Exercise prompt — Below is a set of records; restate each one word for word.

----- Information provided

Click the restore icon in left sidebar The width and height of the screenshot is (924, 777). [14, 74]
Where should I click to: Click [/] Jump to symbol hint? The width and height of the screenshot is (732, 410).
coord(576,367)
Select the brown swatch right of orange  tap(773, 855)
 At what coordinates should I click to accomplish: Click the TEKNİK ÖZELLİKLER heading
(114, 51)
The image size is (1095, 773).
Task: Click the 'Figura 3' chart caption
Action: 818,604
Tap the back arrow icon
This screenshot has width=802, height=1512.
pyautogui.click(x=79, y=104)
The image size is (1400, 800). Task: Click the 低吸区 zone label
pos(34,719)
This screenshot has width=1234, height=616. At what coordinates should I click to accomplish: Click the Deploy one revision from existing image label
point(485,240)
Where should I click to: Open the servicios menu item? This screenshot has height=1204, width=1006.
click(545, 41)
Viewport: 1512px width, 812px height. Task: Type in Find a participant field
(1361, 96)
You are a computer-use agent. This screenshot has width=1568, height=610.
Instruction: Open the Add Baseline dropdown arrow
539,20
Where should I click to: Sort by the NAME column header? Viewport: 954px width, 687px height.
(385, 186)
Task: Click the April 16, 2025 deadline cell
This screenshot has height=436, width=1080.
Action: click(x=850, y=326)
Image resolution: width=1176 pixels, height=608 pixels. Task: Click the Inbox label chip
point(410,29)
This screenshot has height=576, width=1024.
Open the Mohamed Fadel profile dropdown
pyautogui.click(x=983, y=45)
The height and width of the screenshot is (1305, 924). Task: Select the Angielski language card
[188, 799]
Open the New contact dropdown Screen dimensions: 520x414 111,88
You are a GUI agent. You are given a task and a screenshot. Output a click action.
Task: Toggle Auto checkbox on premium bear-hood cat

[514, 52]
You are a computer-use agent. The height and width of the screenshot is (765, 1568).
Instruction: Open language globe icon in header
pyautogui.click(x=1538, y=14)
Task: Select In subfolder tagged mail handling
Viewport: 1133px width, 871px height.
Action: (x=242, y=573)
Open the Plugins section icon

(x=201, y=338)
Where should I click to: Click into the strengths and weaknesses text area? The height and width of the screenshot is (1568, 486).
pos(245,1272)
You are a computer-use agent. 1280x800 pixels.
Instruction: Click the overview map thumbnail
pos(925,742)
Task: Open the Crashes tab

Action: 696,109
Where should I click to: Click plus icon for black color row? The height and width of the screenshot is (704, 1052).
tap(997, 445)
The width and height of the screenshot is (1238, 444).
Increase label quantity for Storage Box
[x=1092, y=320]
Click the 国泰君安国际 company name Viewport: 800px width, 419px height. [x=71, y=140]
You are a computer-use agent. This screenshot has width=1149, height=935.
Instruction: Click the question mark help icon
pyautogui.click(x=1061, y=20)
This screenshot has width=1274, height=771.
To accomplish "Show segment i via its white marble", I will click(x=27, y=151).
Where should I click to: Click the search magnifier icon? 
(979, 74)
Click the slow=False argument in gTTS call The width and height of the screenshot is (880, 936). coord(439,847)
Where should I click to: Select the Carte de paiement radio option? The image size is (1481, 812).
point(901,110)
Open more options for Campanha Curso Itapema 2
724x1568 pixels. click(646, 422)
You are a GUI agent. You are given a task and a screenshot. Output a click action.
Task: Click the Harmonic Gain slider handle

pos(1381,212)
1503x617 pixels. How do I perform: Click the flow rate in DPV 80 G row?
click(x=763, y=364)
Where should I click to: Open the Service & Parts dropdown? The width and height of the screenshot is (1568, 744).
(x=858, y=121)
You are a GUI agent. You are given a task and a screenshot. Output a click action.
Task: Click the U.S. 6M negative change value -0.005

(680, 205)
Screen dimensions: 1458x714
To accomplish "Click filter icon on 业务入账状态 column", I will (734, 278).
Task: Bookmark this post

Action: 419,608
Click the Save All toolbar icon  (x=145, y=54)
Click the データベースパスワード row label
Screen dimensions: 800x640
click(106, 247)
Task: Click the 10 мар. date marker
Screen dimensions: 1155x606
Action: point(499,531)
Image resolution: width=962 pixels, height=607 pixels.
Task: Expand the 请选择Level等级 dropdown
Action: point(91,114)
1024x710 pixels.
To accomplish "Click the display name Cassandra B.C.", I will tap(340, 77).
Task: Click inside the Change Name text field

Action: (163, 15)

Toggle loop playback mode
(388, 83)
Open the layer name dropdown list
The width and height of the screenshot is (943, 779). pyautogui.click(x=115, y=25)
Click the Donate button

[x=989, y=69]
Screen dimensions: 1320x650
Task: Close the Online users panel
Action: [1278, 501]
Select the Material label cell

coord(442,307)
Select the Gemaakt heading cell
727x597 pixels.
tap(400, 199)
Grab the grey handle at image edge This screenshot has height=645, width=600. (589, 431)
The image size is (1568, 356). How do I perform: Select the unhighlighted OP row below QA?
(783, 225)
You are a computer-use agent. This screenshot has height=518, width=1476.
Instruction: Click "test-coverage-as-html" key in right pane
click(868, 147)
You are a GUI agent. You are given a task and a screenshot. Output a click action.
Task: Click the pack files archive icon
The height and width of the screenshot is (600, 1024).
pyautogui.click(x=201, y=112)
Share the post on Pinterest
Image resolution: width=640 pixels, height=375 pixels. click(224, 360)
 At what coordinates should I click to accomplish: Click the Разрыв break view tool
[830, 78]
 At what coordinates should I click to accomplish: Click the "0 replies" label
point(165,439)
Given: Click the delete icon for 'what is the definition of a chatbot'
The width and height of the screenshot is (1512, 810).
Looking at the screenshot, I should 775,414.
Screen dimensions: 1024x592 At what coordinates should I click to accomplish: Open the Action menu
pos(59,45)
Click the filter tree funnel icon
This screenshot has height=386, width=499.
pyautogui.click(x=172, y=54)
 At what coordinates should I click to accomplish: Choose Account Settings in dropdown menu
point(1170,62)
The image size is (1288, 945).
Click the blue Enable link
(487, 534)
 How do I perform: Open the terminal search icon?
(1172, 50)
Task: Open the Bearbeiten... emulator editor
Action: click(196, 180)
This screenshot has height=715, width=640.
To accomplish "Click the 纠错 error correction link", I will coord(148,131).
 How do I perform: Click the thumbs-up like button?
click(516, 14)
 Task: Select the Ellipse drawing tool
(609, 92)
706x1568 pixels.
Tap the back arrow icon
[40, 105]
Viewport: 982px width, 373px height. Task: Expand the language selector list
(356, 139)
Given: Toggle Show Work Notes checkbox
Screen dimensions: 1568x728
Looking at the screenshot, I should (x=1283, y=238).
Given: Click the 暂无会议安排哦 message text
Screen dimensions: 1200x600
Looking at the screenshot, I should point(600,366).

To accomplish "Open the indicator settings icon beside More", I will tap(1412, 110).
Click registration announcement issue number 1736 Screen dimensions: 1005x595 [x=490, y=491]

----------

Finished task —
Click the restore icon in left sidebar The width and height of the screenshot is (924, 777). [14, 74]
Where should I click to: Click [/] Jump to symbol hint? The width and height of the screenshot is (732, 410).
coord(576,367)
Select the brown swatch right of orange  tap(773, 855)
 At what coordinates should I click to accomplish: Click the TEKNİK ÖZELLİKLER heading
(114, 51)
The image size is (1095, 773).
Task: Click the 'Figura 3' chart caption
Action: 818,604
Tap the back arrow icon
This screenshot has width=802, height=1512.
pyautogui.click(x=79, y=104)
The image size is (1400, 800). Task: Click the 低吸区 zone label
pos(34,719)
This screenshot has width=1234, height=616. At what coordinates should I click to accomplish: Click the Deploy one revision from existing image label
point(485,240)
Where should I click to: Open the servicios menu item? This screenshot has height=1204, width=1006.
click(545, 41)
Viewport: 1512px width, 812px height. Task: Type in Find a participant field
(1361, 96)
You are a computer-use agent. This screenshot has width=1568, height=610.
Instruction: Open the Add Baseline dropdown arrow
539,20
Where should I click to: Sort by the NAME column header? Viewport: 954px width, 687px height.
(385, 186)
Task: Click the April 16, 2025 deadline cell
This screenshot has height=436, width=1080.
Action: click(x=850, y=326)
Image resolution: width=1176 pixels, height=608 pixels. Task: Click the Inbox label chip
point(410,29)
This screenshot has height=576, width=1024.
Open the Mohamed Fadel profile dropdown
pyautogui.click(x=983, y=45)
The height and width of the screenshot is (1305, 924). Task: Select the Angielski language card
[188, 799]
Open the New contact dropdown Screen dimensions: 520x414 111,88
You are a GUI agent. You are given a task and a screenshot. Output a click action.
Task: Toggle Auto checkbox on premium bear-hood cat

[514, 52]
You are a computer-use agent. The height and width of the screenshot is (765, 1568).
Instruction: Open language globe icon in header
pyautogui.click(x=1538, y=14)
Task: Select In subfolder tagged mail handling
Viewport: 1133px width, 871px height.
Action: (x=242, y=573)
Open the Plugins section icon

(x=201, y=338)
Where should I click to: Click into the strengths and weaknesses text area? The height and width of the screenshot is (1568, 486).
pos(245,1272)
You are a computer-use agent. 1280x800 pixels.
Instruction: Click the overview map thumbnail
pos(925,742)
Task: Open the Crashes tab

Action: 696,109
Where should I click to: Click plus icon for black color row? The height and width of the screenshot is (704, 1052).
tap(997, 445)
The width and height of the screenshot is (1238, 444).
Increase label quantity for Storage Box
[x=1092, y=320]
Click the 国泰君安国际 company name Viewport: 800px width, 419px height. [x=71, y=140]
You are a computer-use agent. This screenshot has width=1149, height=935.
Instruction: Click the question mark help icon
pyautogui.click(x=1061, y=20)
This screenshot has width=1274, height=771.
To accomplish "Show segment i via its white marble", I will click(x=27, y=151).
Where should I click to: Click the search magnifier icon? 
(979, 74)
Click the slow=False argument in gTTS call The width and height of the screenshot is (880, 936). coord(439,847)
Where should I click to: Select the Carte de paiement radio option? The image size is (1481, 812).
point(901,110)
Open more options for Campanha Curso Itapema 2
724x1568 pixels. click(646, 422)
You are a GUI agent. You are given a task and a screenshot. Output a click action.
Task: Click the Harmonic Gain slider handle

pos(1381,212)
1503x617 pixels. How do I perform: Click the flow rate in DPV 80 G row?
click(x=763, y=364)
Where should I click to: Open the Service & Parts dropdown? The width and height of the screenshot is (1568, 744).
(x=858, y=121)
You are a GUI agent. You are given a task and a screenshot. Output a click action.
Task: Click the U.S. 6M negative change value -0.005

(680, 205)
Screen dimensions: 1458x714
To accomplish "Click filter icon on 业务入账状态 column", I will (734, 278).
Task: Bookmark this post

Action: 419,608
Click the Save All toolbar icon  (x=145, y=54)
Click the データベースパスワード row label
Screen dimensions: 800x640
click(106, 247)
Task: Click the 10 мар. date marker
Screen dimensions: 1155x606
Action: point(499,531)
Image resolution: width=962 pixels, height=607 pixels.
Task: Expand the 请选择Level等级 dropdown
Action: point(91,114)
1024x710 pixels.
To accomplish "Click the display name Cassandra B.C.", I will tap(340, 77).
Task: Click inside the Change Name text field

Action: (163, 15)

Toggle loop playback mode
(388, 83)
Open the layer name dropdown list
The width and height of the screenshot is (943, 779). pyautogui.click(x=115, y=25)
Click the Donate button

[x=989, y=69]
Screen dimensions: 1320x650
Task: Close the Online users panel
Action: [1278, 501]
Select the Material label cell

coord(442,307)
Select the Gemaakt heading cell
727x597 pixels.
tap(400, 199)
Grab the grey handle at image edge This screenshot has height=645, width=600. (589, 431)
The image size is (1568, 356). How do I perform: Select the unhighlighted OP row below QA?
(783, 225)
You are a computer-use agent. This screenshot has height=518, width=1476.
Instruction: Click "test-coverage-as-html" key in right pane
click(868, 147)
You are a GUI agent. You are given a task and a screenshot. Output a click action.
Task: Click the pack files archive icon
The height and width of the screenshot is (600, 1024).
pyautogui.click(x=201, y=112)
Share the post on Pinterest
Image resolution: width=640 pixels, height=375 pixels. click(224, 360)
 At what coordinates should I click to accomplish: Click the Разрыв break view tool
[830, 78]
 At what coordinates should I click to accomplish: Click the "0 replies" label
point(165,439)
Given: Click the delete icon for 'what is the definition of a chatbot'
The width and height of the screenshot is (1512, 810).
Looking at the screenshot, I should 775,414.
Screen dimensions: 1024x592 At what coordinates should I click to accomplish: Open the Action menu
pos(59,45)
Click the filter tree funnel icon
This screenshot has height=386, width=499.
pyautogui.click(x=172, y=54)
 At what coordinates should I click to accomplish: Choose Account Settings in dropdown menu
point(1170,62)
The image size is (1288, 945).
Click the blue Enable link
(487, 534)
 How do I perform: Open the terminal search icon?
(1172, 50)
Task: Open the Bearbeiten... emulator editor
Action: click(196, 180)
This screenshot has height=715, width=640.
To accomplish "Click the 纠错 error correction link", I will coord(148,131).
 How do I perform: Click the thumbs-up like button?
click(516, 14)
 Task: Select the Ellipse drawing tool
(609, 92)
706x1568 pixels.
Tap the back arrow icon
[40, 105]
Viewport: 982px width, 373px height. Task: Expand the language selector list
(356, 139)
Given: Toggle Show Work Notes checkbox
Screen dimensions: 1568x728
Looking at the screenshot, I should (x=1283, y=238).
Given: Click the 暂无会议安排哦 message text
Screen dimensions: 1200x600
Looking at the screenshot, I should point(600,366).

To accomplish "Open the indicator settings icon beside More", I will tap(1412, 110).
Click registration announcement issue number 1736 Screen dimensions: 1005x595 [x=490, y=491]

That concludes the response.